Exercises
(a) Print the listing again without changes, beginning at its first line and stopping after the line that contains "This screenshot has height=625, width=829.".
(b) Carry on the article on Javier Baez's swing from the point where it ends.

Page extract

The Great Javier Baez Boomstick

by Ryan Parker


Javier Baez and his Chuck Yeager bat speed are finally in The Show. I already examined him in one of the very first editions of Going Yard but time has passed, there is new film of Baez, and I have learned more about hitting. He might be my favorite hitter on the planet to watch so I couldn’t pass up putting him under the microscope once again.

The last time I looked at Baez, I examined his swing and broke down the bigger motions: his pronounced bat trigger and big leg kick. Very few hitters have one movement as extreme as either of Baez's, but he makes it work. Rather than look again at the motions themselves I want to dive deeper and explore how he makes them work inside the swing and how he could refine them.

When I analyzed Joey Gallo, I noted that elite hitters have a knack for synchronizing their hands and feet. Therefore, bigger leg lifts need “bigger” hand movements. Two guys in the big leagues with strides similar to Baez's are Josh Donaldson and Jose Bautista.



When their front foot first begins to move backward we see all three have their hands above their shoulders. Notice how even though these guys all have significant backward movement of the foot or leg, their weight doesn’t sway back. If they were to sway, you would see the edge of the back hip behind the back foot. These hitters are textbook examples of how to gather yourself in a swing without drifting your weight too far back.

Recorded information
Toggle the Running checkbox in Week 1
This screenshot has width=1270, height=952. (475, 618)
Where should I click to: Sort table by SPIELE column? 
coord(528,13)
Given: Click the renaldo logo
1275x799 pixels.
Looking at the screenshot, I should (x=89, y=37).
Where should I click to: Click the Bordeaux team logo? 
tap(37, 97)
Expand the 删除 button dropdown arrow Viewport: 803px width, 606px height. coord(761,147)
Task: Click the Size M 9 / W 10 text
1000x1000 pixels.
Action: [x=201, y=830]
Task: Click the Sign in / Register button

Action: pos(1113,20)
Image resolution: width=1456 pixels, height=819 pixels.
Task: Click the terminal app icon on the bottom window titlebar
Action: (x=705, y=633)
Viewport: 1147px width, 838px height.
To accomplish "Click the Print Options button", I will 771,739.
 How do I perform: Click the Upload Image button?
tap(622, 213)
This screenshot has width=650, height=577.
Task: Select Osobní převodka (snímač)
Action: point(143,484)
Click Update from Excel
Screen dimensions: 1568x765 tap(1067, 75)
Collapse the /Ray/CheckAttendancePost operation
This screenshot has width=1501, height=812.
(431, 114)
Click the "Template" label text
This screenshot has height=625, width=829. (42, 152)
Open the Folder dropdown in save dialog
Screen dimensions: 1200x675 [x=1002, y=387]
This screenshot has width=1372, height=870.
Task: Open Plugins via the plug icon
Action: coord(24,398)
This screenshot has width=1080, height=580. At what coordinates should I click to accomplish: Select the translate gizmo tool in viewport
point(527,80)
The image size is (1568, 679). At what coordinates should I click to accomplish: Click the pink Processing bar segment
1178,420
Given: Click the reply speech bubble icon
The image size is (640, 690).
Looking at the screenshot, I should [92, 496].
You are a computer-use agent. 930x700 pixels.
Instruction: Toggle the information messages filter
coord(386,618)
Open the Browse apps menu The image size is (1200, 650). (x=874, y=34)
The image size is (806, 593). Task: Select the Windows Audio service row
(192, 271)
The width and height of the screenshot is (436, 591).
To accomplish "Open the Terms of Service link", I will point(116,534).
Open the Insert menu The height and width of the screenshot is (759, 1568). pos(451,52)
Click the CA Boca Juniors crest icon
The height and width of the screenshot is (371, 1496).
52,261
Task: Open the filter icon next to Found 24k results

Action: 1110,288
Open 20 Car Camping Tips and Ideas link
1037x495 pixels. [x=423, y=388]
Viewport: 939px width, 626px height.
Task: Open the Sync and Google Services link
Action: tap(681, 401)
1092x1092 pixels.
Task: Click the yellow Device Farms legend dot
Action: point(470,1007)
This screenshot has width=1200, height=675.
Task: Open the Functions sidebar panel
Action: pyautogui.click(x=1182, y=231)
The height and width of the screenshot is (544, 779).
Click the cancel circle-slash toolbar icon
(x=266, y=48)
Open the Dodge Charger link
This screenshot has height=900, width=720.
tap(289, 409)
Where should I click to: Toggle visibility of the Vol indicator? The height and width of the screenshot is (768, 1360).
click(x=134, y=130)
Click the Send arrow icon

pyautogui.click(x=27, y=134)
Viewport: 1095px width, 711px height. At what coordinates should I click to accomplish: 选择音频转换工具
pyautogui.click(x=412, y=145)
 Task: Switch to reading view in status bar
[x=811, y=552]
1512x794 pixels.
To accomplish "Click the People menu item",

Per-task outputs
(a)
Toggle the Running checkbox in Week 1
This screenshot has width=1270, height=952. (475, 618)
Where should I click to: Sort table by SPIELE column? 
coord(528,13)
Given: Click the renaldo logo
1275x799 pixels.
Looking at the screenshot, I should (x=89, y=37).
Where should I click to: Click the Bordeaux team logo? 
tap(37, 97)
Expand the 删除 button dropdown arrow Viewport: 803px width, 606px height. coord(761,147)
Task: Click the Size M 9 / W 10 text
1000x1000 pixels.
Action: [x=201, y=830]
Task: Click the Sign in / Register button

Action: pos(1113,20)
Image resolution: width=1456 pixels, height=819 pixels.
Task: Click the terminal app icon on the bottom window titlebar
Action: (x=705, y=633)
Viewport: 1147px width, 838px height.
To accomplish "Click the Print Options button", I will 771,739.
 How do I perform: Click the Upload Image button?
tap(622, 213)
This screenshot has width=650, height=577.
Task: Select Osobní převodka (snímač)
Action: point(143,484)
Click Update from Excel
Screen dimensions: 1568x765 tap(1067, 75)
Collapse the /Ray/CheckAttendancePost operation
This screenshot has width=1501, height=812.
(431, 114)
Click the "Template" label text
This screenshot has height=625, width=829. (42, 152)

(b)
At the top of their leg lifts we see Bautista with his hands above his shoulders, Donaldson with his hands well below his shoulders, and Baez's hands slightly below his shoulders. While Bautista and Donaldson both keep the bat cocked, Baez lets his lumber become nearly parallel to the ground before getting it back up. Height differences aside, Baez moves his bat much more between his first movement and max leg lift than the other two players.

When they get to foot strike the differences become obvious. Baez’s bat is much more angled. Most people focus on that position, but it's just window dressing. The more important difference is how high Baez has his hands and back elbow, which puts him in a tough position. In a game of inches, Baez's hands have to travel several inches farther than his peers'. His bat speed can bail him out in this regard, but I have watched him whiff on low pitches time and again.

Oh no! Something bad about Baez’s swing! Not to worry Cubs fans. In your mind, lower his hands from their position just prior to foot strike a few inches and whom do you see? Here’s a helpful visual.

I understand Baez’s trademark whip is dependent on this position so I’m not advocating that he abandon it. Rather, I would be ecstatic if he could get to this position at a different height and time. Moving your bat around is not inherently bad in your swing. When it’s in a funhouse position that late in the sequence is when I get worried.


Both Josh Hamilton and Gary Sheffield have pronounced bat movement before contact. I looked for the time when the bat was at its most extreme position. Sheffield’s is well before his front foot comes down and Hamilton’s is also prior to his foot touching down. Baez’s is at the moment his front foot touches. Gallo went through a similar issue. While not as blatant as Baez’s, Gallo would tilt his bat before launching his swing. He’s now found a way to hit with that tilt, not in spite of it.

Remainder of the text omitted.